_TEXT_
Surprise: NYT Discovers Spending Money on Frail Elderly Not Always Useless

After months of Times stories pushing the need for limits on end-of-life care in the name of universal health care, reporter Reed Abelson looks at the other side and makes a shocking discovery: "the hospitals that spend the most seem to save the most lives."

After a year of front-page stories pushing not so subtly for reductions in "costly" end of life care for the old and "frail" (as a precursor for the kind of universal health care the editors favor) reporter Reed Abelson looked at the other side of the debate in a December 23 front-page piece from Los Angeles, an entry in the paper's new "Months to Live" series: "U.C.L.A. Medical Center at Heart of End-of-Life Debate."

The Ronald Reagan U.C.L.A. Medical Center, one of the nation's most highly regarded academic hospitals, has earned a reputation as a place where doctors will go to virtually any length and expense to try to save a patient's life.

"If you come into this hospital, we're not going to let you die," said Dr. David T. Feinberg, the hospital system's chief executive.

Yet that ethos has made the medical center a prime target for critics in the Obama administration and elsewhere who talk about how much money the nation wastes on needless tests and futile procedures. They like to note that U.C.L.A. is perennially near the top of widely cited data, compiled by researchers at Dartmouth, ranking medical centers that spend the most on end-of-life care but seem to have no better results than hospitals spending much less.

_DATASET RECORDS_
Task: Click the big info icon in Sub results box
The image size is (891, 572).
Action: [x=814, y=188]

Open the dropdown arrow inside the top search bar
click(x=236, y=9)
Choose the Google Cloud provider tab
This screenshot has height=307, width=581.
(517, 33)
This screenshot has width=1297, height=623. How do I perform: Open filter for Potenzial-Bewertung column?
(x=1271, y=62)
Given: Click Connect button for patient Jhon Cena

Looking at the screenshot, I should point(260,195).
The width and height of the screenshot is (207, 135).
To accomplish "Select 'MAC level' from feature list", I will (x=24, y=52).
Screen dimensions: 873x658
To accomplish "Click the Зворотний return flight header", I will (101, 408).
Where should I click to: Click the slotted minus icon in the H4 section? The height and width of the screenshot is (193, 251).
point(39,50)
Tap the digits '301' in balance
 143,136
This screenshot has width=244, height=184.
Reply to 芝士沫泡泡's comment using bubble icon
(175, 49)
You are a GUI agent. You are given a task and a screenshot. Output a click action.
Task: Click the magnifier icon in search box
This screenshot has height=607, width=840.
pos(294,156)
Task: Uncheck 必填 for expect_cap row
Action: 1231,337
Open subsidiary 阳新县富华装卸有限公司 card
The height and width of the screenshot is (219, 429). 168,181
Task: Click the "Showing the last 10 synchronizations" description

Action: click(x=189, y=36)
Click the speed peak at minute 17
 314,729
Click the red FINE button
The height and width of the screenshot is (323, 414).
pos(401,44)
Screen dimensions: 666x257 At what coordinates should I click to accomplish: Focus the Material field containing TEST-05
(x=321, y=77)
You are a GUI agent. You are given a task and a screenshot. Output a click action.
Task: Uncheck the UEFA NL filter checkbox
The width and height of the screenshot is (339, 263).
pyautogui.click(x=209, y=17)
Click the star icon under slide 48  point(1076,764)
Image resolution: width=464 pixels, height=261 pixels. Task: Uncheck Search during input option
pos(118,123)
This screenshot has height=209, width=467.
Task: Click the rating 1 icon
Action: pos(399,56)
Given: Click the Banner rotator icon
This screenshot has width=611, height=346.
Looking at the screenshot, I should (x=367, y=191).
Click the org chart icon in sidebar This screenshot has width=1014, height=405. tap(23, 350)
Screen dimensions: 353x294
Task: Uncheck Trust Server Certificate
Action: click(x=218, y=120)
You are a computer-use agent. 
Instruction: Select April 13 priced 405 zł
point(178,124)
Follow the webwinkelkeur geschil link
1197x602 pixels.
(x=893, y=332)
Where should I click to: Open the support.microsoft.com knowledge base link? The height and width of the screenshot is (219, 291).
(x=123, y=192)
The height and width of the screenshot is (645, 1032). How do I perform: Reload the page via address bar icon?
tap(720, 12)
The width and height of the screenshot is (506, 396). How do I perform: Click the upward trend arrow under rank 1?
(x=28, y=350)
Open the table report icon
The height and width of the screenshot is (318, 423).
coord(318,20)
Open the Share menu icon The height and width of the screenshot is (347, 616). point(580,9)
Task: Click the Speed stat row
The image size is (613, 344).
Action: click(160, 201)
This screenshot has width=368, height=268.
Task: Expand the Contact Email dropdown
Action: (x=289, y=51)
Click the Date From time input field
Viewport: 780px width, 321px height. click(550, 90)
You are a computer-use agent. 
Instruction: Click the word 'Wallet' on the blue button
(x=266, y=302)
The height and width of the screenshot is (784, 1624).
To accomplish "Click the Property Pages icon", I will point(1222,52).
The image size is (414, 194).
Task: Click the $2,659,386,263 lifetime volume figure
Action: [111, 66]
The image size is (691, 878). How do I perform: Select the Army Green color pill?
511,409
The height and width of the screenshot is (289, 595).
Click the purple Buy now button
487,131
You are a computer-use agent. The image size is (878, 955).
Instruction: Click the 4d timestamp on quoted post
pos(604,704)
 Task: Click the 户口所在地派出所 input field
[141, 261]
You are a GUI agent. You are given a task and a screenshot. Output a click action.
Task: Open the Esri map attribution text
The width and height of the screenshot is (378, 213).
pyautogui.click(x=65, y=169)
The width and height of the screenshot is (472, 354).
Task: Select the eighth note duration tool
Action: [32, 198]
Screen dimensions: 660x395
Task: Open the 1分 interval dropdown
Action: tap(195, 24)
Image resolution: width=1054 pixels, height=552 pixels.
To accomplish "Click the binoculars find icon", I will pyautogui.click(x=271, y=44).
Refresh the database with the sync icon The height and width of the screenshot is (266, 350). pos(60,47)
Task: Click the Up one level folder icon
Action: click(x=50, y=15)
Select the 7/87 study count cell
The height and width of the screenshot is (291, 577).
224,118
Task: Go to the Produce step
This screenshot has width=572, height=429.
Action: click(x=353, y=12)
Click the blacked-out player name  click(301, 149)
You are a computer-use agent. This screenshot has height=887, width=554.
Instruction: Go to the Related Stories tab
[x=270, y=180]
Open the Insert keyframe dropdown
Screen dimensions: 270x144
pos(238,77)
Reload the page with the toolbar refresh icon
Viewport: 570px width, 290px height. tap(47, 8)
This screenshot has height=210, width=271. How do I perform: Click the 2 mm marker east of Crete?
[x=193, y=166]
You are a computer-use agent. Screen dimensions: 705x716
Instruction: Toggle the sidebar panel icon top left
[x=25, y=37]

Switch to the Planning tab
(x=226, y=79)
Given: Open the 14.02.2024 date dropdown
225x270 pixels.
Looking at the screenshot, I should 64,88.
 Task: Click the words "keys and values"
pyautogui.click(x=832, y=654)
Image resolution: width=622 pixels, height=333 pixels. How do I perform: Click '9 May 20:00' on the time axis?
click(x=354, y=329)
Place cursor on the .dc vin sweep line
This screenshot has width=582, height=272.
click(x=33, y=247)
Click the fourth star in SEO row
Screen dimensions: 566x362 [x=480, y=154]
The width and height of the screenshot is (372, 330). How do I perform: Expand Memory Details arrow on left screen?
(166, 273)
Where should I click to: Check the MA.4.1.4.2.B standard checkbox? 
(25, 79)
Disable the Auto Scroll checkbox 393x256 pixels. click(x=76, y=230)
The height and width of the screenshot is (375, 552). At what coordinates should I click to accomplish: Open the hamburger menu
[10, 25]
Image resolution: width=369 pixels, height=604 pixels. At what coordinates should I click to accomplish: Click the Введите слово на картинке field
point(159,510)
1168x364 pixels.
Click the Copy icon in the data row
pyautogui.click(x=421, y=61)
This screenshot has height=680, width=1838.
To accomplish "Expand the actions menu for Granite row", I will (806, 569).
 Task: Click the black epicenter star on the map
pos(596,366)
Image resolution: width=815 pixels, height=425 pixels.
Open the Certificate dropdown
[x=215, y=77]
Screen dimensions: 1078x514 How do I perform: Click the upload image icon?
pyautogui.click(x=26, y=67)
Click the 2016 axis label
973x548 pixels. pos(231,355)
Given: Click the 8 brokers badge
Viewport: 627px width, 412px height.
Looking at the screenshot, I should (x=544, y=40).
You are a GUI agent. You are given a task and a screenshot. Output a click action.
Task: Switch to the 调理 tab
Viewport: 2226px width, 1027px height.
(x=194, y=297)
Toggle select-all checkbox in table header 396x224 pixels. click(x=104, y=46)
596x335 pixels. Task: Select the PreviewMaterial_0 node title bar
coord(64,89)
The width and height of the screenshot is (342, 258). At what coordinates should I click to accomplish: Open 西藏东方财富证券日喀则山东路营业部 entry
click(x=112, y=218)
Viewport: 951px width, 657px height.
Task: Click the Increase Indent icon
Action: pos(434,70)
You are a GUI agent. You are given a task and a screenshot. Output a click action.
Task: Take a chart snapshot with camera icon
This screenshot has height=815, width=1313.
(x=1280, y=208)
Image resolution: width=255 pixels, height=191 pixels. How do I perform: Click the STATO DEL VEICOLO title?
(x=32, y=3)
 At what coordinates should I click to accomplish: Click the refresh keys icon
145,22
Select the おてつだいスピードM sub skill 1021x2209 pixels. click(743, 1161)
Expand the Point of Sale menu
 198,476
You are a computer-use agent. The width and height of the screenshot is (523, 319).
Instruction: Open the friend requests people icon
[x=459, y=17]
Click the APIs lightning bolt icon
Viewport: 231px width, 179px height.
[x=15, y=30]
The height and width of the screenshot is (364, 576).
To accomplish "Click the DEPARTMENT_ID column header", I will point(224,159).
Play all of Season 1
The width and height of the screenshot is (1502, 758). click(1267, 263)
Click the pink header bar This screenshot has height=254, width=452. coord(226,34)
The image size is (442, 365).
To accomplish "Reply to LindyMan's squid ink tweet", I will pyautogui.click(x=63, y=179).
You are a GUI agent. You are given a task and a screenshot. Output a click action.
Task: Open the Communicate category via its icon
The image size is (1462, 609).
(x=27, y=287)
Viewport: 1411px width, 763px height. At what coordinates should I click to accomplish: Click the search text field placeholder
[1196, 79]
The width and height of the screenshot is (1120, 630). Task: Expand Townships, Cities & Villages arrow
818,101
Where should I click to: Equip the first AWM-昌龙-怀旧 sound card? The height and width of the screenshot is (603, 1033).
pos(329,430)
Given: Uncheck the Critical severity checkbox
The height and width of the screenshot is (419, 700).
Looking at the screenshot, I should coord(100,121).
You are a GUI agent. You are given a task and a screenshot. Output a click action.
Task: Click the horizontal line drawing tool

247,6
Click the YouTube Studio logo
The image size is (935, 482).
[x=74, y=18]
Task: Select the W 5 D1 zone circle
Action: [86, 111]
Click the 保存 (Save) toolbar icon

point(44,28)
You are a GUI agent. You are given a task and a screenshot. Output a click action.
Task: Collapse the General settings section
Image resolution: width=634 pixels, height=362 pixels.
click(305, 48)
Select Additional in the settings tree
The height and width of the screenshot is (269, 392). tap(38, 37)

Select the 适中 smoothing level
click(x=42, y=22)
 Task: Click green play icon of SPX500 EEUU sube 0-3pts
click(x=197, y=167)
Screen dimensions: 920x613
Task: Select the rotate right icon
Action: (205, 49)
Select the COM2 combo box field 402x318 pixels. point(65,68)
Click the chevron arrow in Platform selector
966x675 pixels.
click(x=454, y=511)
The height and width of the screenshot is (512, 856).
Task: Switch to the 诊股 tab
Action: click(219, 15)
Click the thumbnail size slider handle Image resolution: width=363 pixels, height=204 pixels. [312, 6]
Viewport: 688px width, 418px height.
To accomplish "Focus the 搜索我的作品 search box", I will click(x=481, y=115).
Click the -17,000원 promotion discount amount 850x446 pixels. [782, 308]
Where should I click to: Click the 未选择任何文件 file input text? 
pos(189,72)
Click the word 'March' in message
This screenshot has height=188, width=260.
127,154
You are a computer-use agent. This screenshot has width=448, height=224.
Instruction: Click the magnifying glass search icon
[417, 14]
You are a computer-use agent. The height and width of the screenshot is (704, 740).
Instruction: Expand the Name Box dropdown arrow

_WORK ORDER_
Answer these questions about the end-of-life care article.
1. Which reporter wrote the December 23 front-page piece from Los Angeles?
2. Who is named as the hospital system's chief executive?
3. Who compiled the data ranking medical centers that spend the most on end-of-life care?

_RESULT_
1. Reed Abelson
2. Dr. David T. Feinberg
3. Researchers at Dartmouth